Co zrobić, by wyrwany ze swojego wieloletniego otoczenia przybysz nie traktował nowego miasta jak miejsca zesłania?

Większość dużych miast w Polsce mierzy się z wyludnianiem i suburbanizacją. Jedne dlatego, że straciły na atrakcyjności osadniczej, inne wręcz przeciwnie – dlatego, że ich atrakcyjność rośnie, co powoduje, że stają się droższe. I choć prognoza Głównego Urzędu Statystycznego przewiduje na lata 2017–2030 dynamiczny rozrost polskich aglomeracji, to najwięcej ludności ma przybyć na obszarach bezpośrednio przyległych do większych miast. Dlatego wyzwaniem dla miast, które przyciągają do siebie standardem życia, możliwościami zawodowymi, zarobkami czy edukacją, pozostanie zatrzymanie przybyszów tak, by związali się z miastem na trwałe i nie odpłynęli do ośrodków jeszcze bardziej atrakcyjnych lub podmiejskich – tańszych i dobrze skomunikowanych z miastem matką.

Treść zadania → Proszę podjąć na nowo tekst o zatrzymywaniu przybyszów w dużych polskich miastach i pisać go dalej, zaczynając po jego ostatnim zdaniu.

Zebrany materiał →
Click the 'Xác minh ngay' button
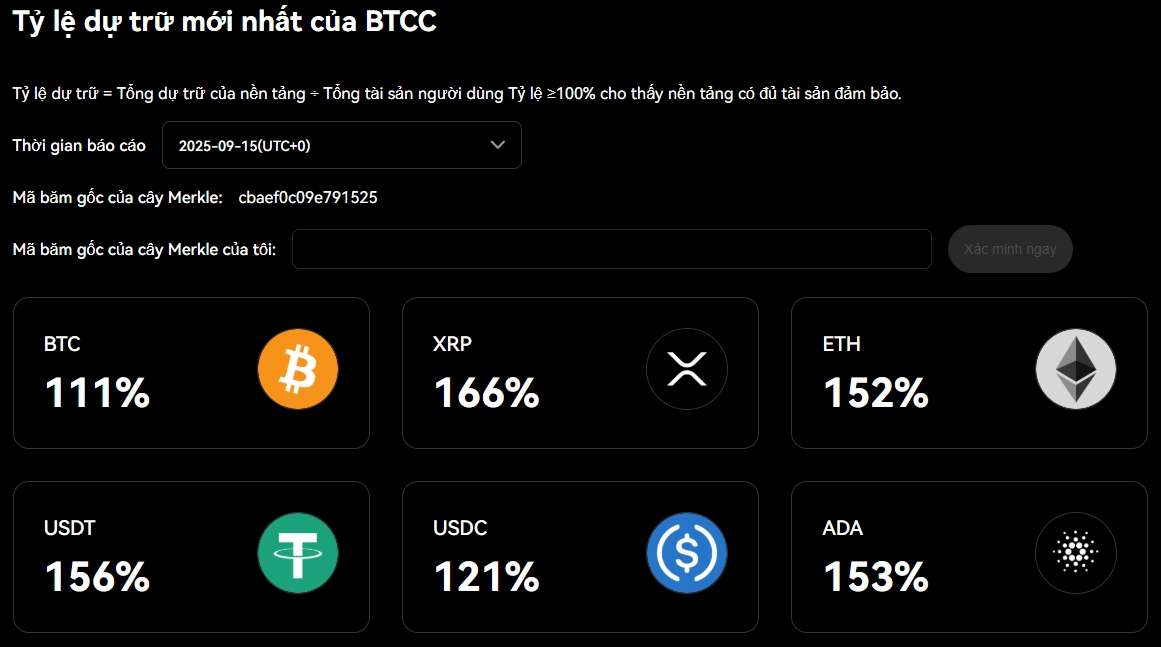The image size is (1161, 647). [1010, 249]
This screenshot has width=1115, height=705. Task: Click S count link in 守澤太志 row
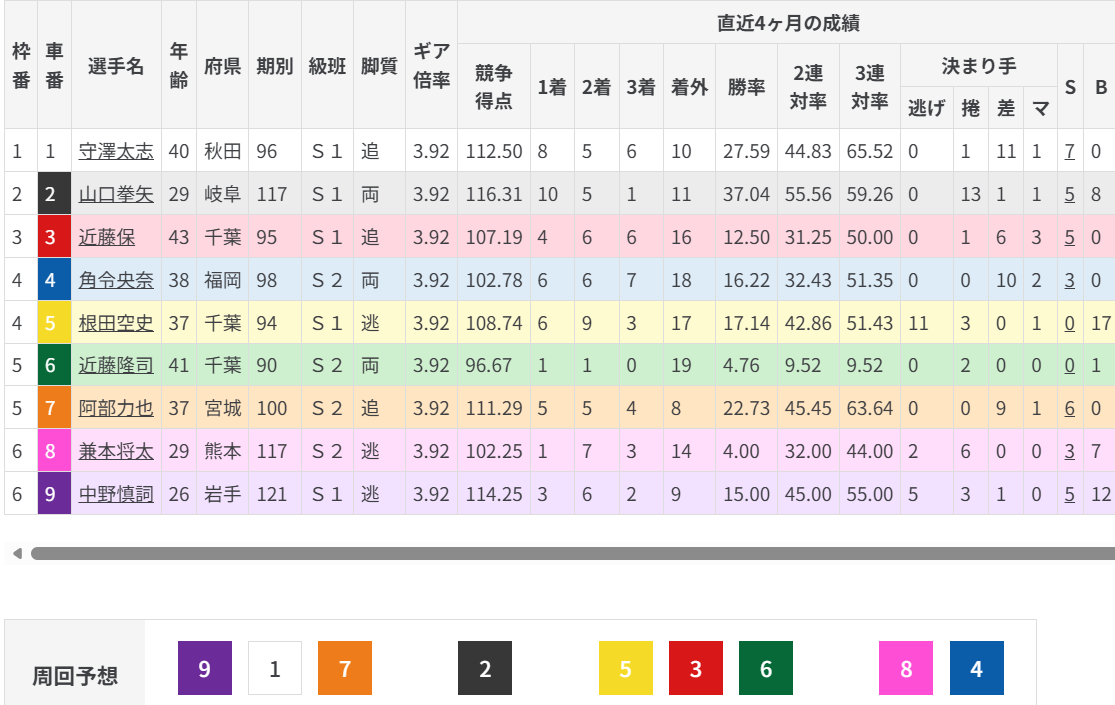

Rozwiązanie zadania →
Jak sprawić, by nowy mieszkaniec został lokalnym patriotą, który identyfikuje się z tożsamością miasta, buduje jego społeczność, płaci w nim podatki, wreszcie, odcinając pępowinę, zmienia meldunek? Zapytajmy o to Ulę i Marka, którzy przenieśli się ze wschodniej Polski na Pomorze. Poznali się w Gdyni – mieście, które jak wiele dużych, rozwijających się i przyciągających przybyszy ośrodków zmaga się z depopulacją – według GUS liczba mieszkańców spadła tu o 2% proc. zarówno w dekadzie 2000–2010, jak i 2010–2020.
Prognozy GUS dla dużych miast nie są łaskawe – tylko 6 spośród 39 miast, liczących ponad 100 tys. mieszkańców, odnotuje do 2030 r. wzrost ludności. Trendu suburbanizacji na razie się nie powstrzyma – tańsze od centrum przedmieścia będą nadal do siebie przyciągać. Dlatego, jak mówią Ula i Marek, liczą się gesty i szczegóły, które sprawiają, że przybysz może się poczuć w nowym mieście jak w domu.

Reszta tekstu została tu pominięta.